Targeted/Underserved Population

  • African American
  • Asian/Pacific Islander
  • Hispanic/Latino
  • Native American/Alaskan Native

Abstract

Principal needs and problems addressed: The proposed project will explore characteristics and outcomes associated with likely one of the highest risk populations in U.S. maternal and child health- regnant women who signal unmet need during pregnancy through the repetitive use of unscheduled care in emergency rooms and obstetric triage areas. While studies specific to pregnant high utilizers of unscheduled care are rare, work from other contexts has found high utilization to be clearly associated with underinsurance, poverty, intimate partner violence, childhood maltreatment, chronic illness, disability, housing instability, food insecurity, mental illness, and substance use disorder.
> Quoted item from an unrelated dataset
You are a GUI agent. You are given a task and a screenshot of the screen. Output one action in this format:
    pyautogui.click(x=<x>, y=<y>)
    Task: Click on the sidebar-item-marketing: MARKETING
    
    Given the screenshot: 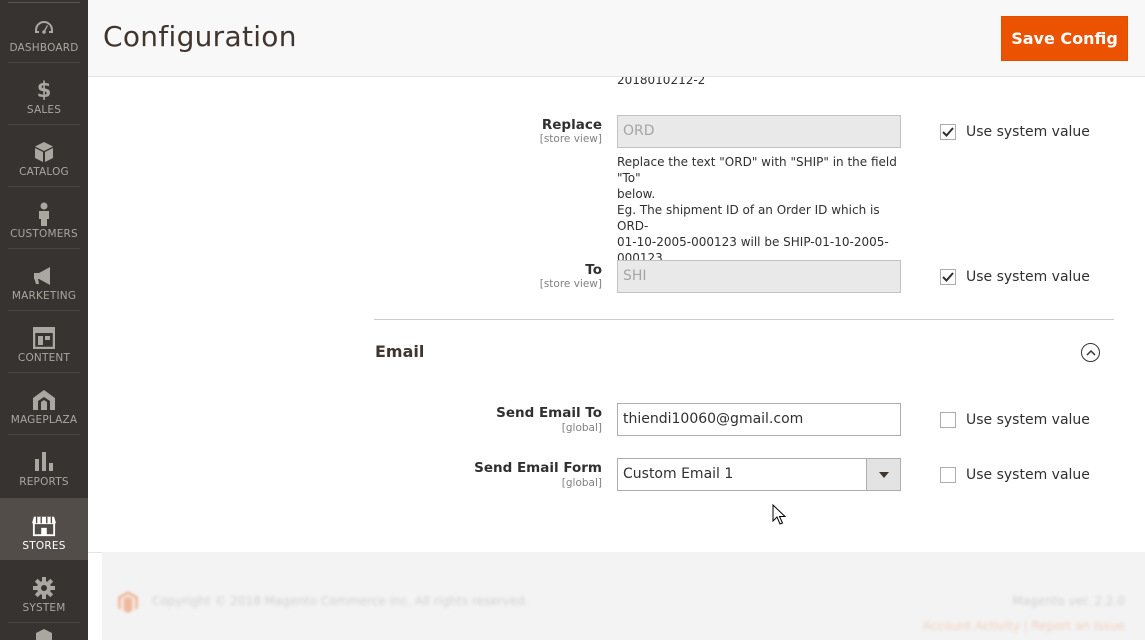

This study will examine extremes of unscheduled care utilization by pregnant women at the state-level using a population health approach (Strategic Research Issue I). Our results will be stratified by race/ethnicity and insurance status to identify any sociocultural disparities in how perinatal health utilization behaviors may correlate to health system access and outcome (Strategic Research Issue II). We will also examine patterns in unscheduled high utilization by hospital level and type, individual use of outpatient prenatal and postpartum care, and associated maternal and infant health outcomes (Strategic Research Issue III). Our examination of long-term maternal health and the impact of maternal utilization behaviors and health system organization on infant health will address Strategic Research Issue IV on promoting healthy development. Database to be Analyzed: We will analyze births in Massachusetts from 1998-2012 using the Pregnancy to Early Life Longitudinal (PELL) dataset. PELL data from 1998-2011 includes 1,032,700 live births and 5,251 fetal deaths occurring to 720,317 mothers.